Cons for the Home Seller
Here are some downsides for sellers to consider before offering to, in essence, loan the buyer money with which to buy the home.
- Monthly or regular need to keep track of payments. A home seller could end up feeling like a debt collector if the buyer is disorganized or worse. Some home sellers hire third parties to handle the payment collection, but of course this also costs money.
- Possible need to foreclose. The buyer's financial situation could change for the worse. Or, the seller may not have gotten the buyer's full or accurate credit or employment picture initially. The seller would, upon the buyer's default, either need to negotiate a different arrangement or initiate the costly and often lengthy process of foreclosure.
- Possible abandonment of the purchase. The seller could agree to a small down payment from the buyer to assist in the sale, only to have the buyer abandon the property because of the minimal investment that was at stake.
- Need to pay off existing mortgage in full. Before turning around and financing it, a seller who is financing the entire purchase will need to pay off the existing mortgage. (In a "normal" sale, the seller uses the proceeds of the sale to pay off the existing bank loan.)
- Time required to assess the creditworthiness of the buyer/borrower. You'll need to handle various tasks that a bank usually does, such as obtaining a credit report and financial information from the buyer and reviewing it for creditworthiness.

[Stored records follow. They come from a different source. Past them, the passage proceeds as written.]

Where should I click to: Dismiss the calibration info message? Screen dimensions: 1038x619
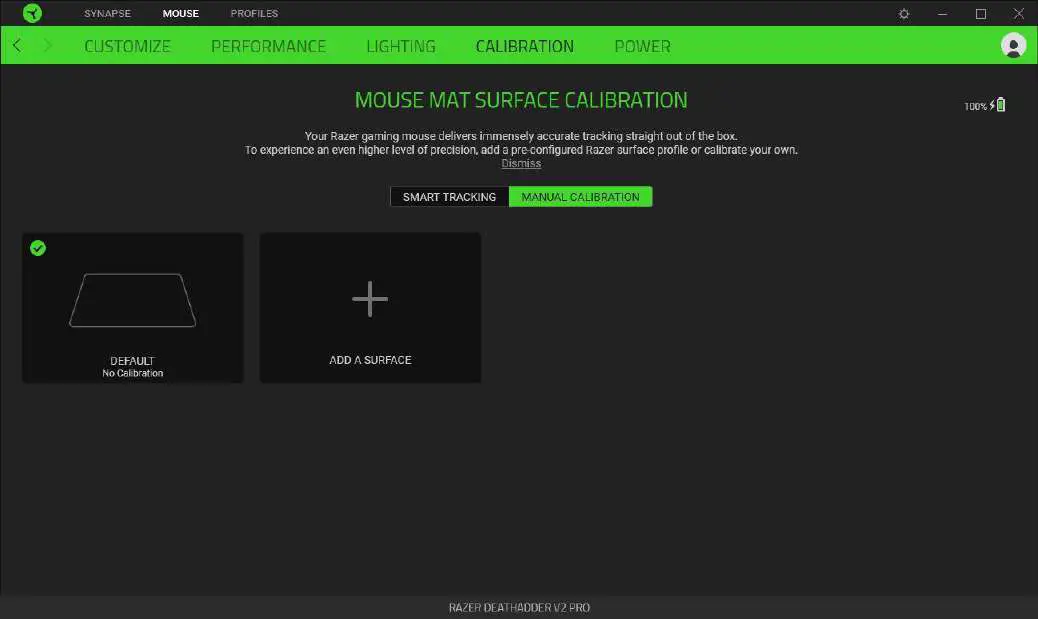(521, 163)
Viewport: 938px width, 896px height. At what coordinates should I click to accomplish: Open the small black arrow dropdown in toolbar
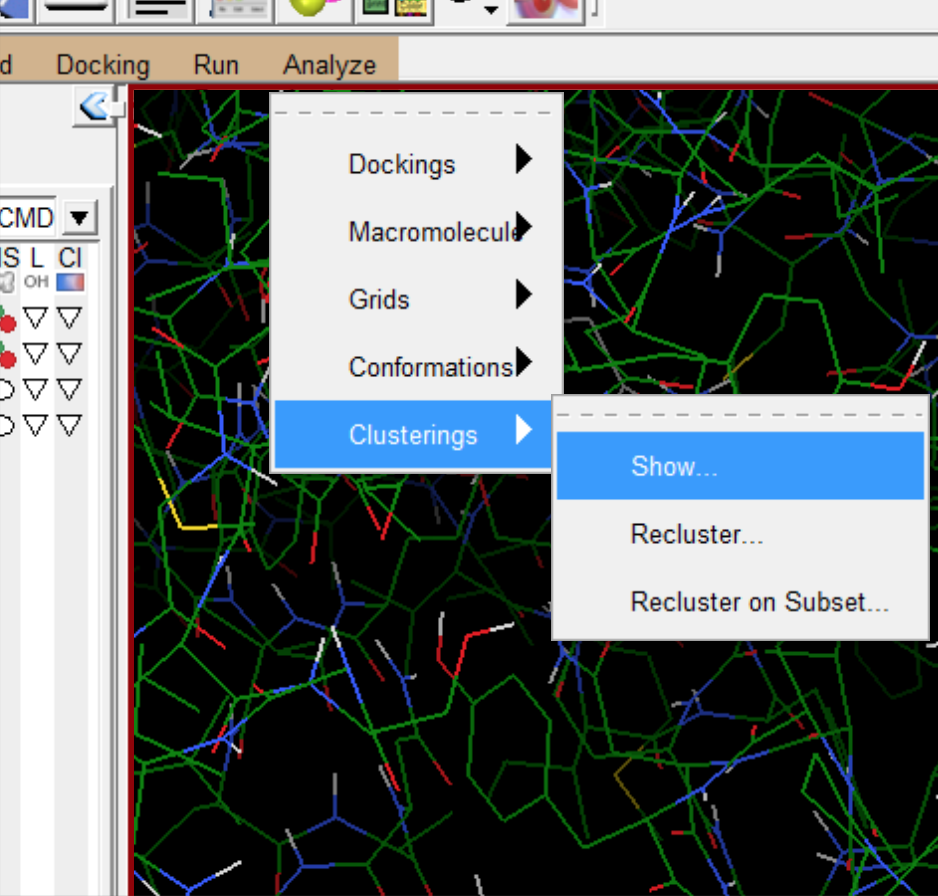pyautogui.click(x=491, y=9)
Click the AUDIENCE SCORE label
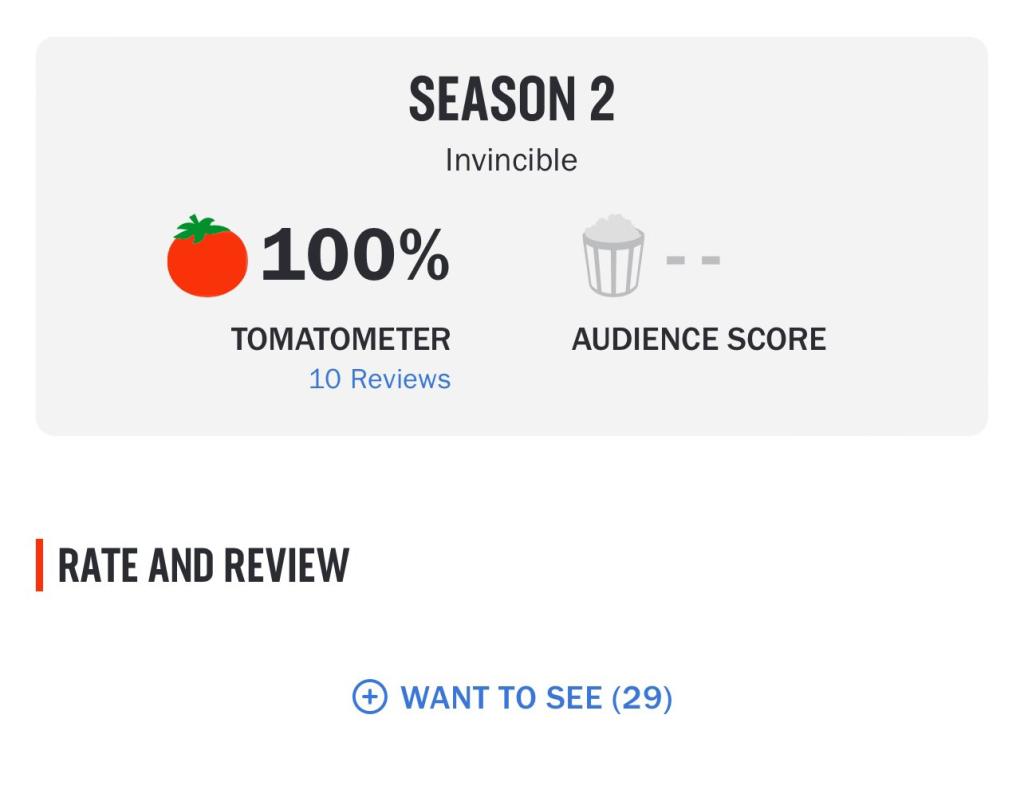This screenshot has height=809, width=1024. [699, 340]
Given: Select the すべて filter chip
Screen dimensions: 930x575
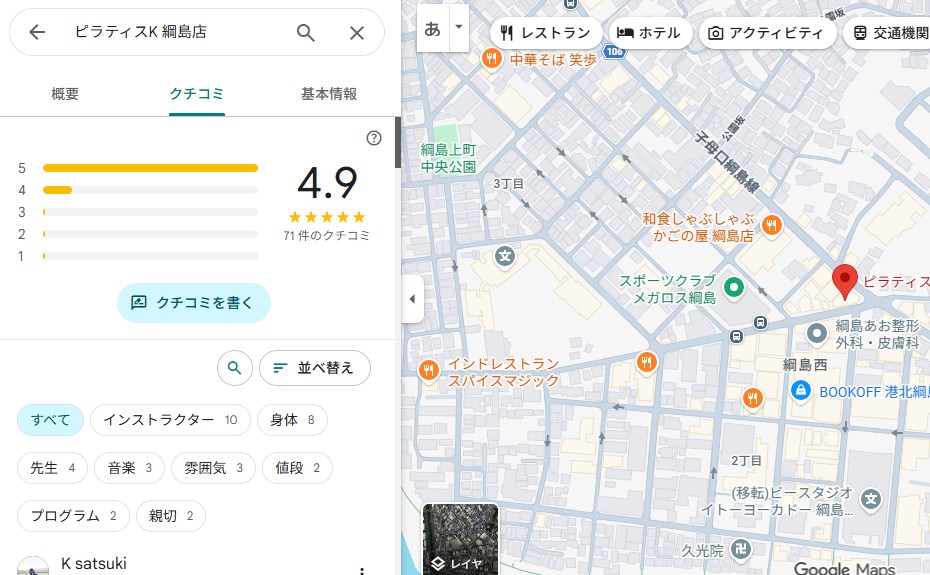Looking at the screenshot, I should [50, 420].
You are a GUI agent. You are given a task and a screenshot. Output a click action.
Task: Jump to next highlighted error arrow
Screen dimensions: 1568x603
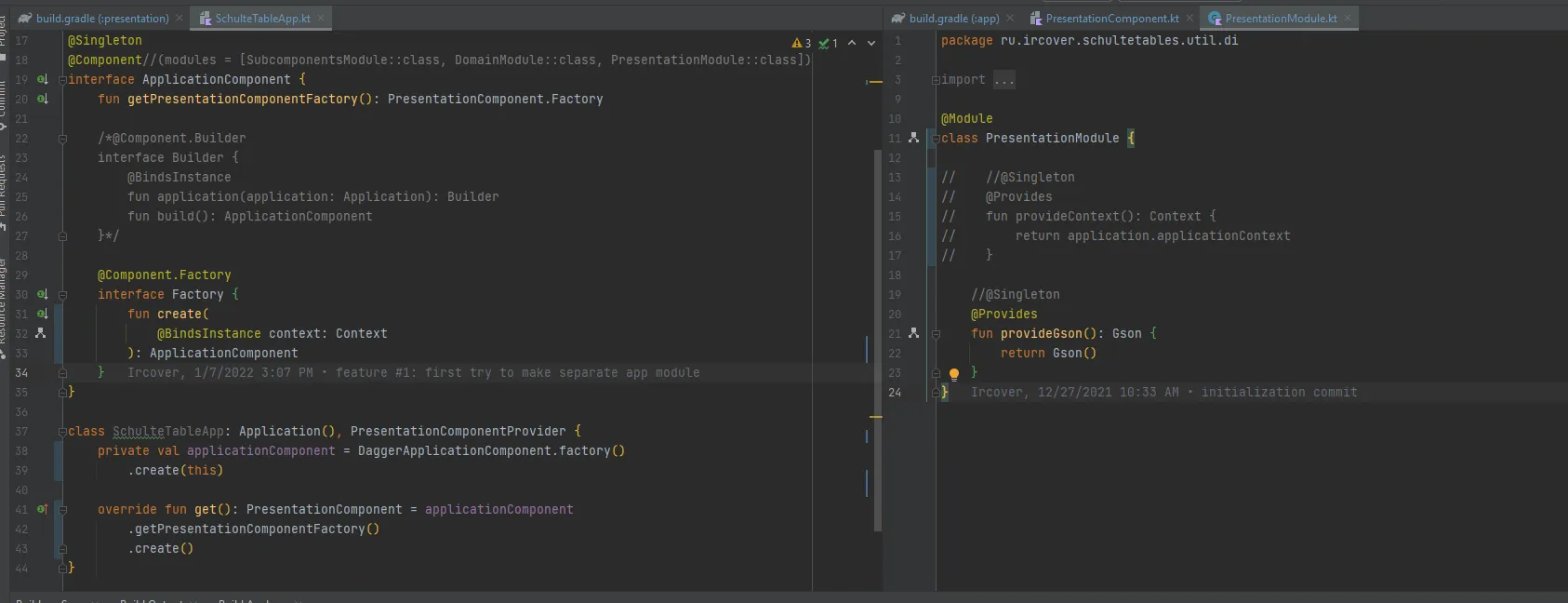(x=871, y=43)
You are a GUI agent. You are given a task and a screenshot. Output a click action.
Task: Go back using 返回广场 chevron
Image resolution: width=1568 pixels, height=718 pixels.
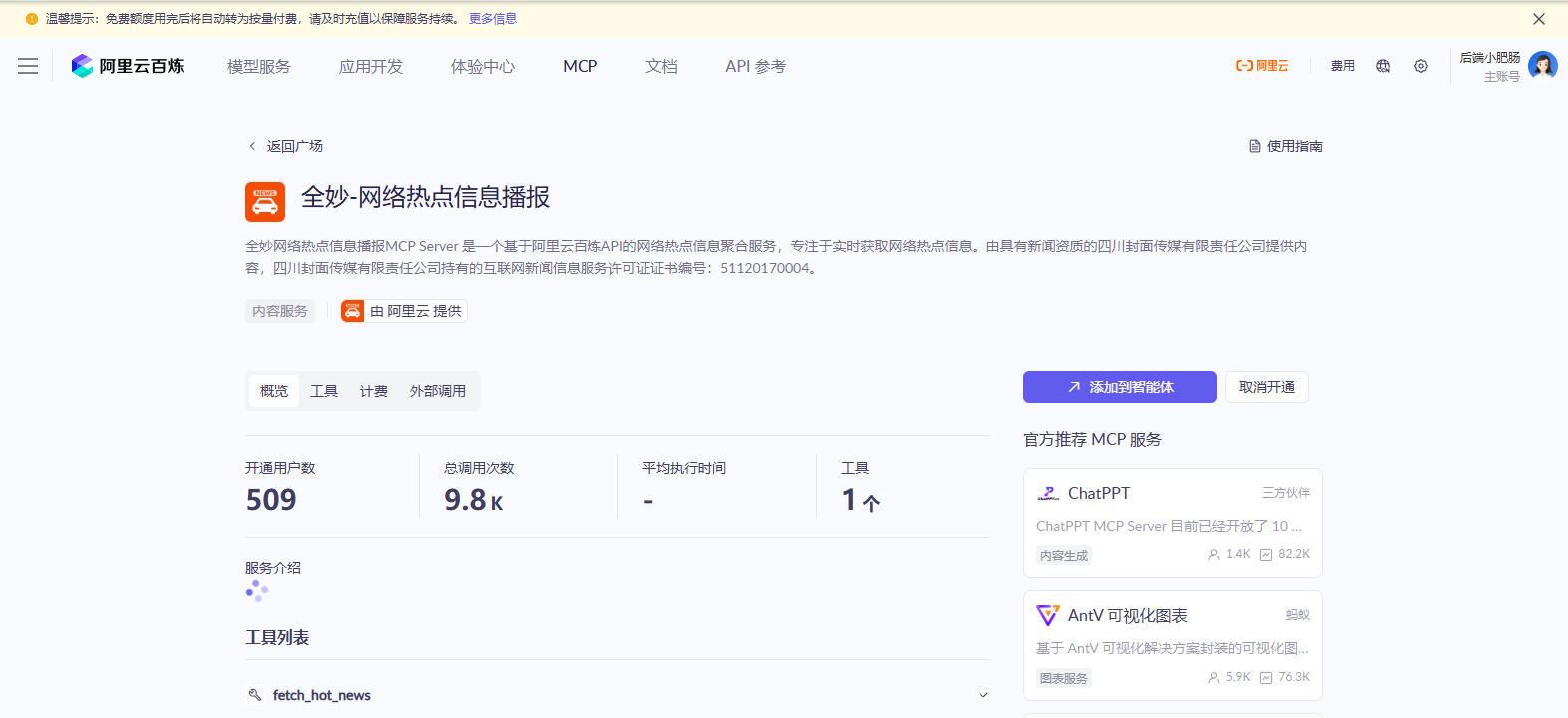(x=252, y=146)
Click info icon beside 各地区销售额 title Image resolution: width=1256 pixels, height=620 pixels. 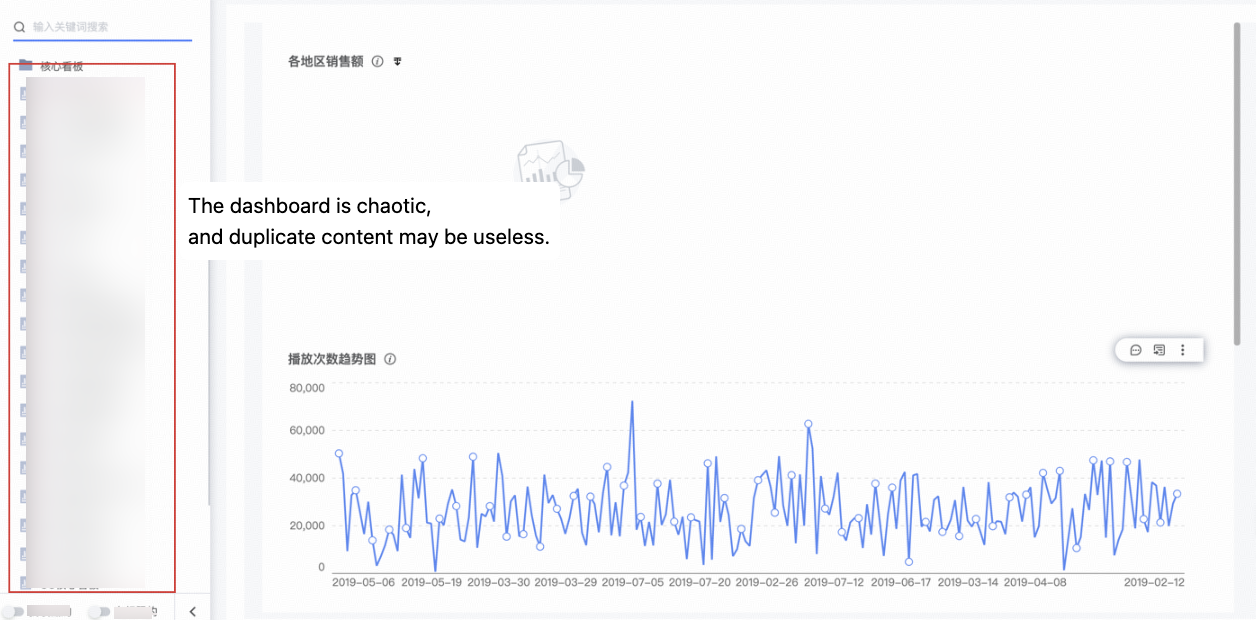(x=377, y=61)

- Fees. In order to arrange this deal, you may need to hire an attorney, pay an escrow company, pay recording fees, and more.
- Tax obligation. Interest income on mortgage loan is taxable along with other income.
By way of protection from such downsides, a seller should run a full credit check on the borrower, require hazard insurance on the property, and include a due-on-sale clause (meaning that if the buyer resells the property, you'll be owed the entire balance of the loan amount immediately).
Before entering into a transaction with owner financing, you may want to consult a real estate lawyer and obtain competent legal advice with regard to the financing, disclosure, and repayment requirements that need to be met, and with documenting the deal.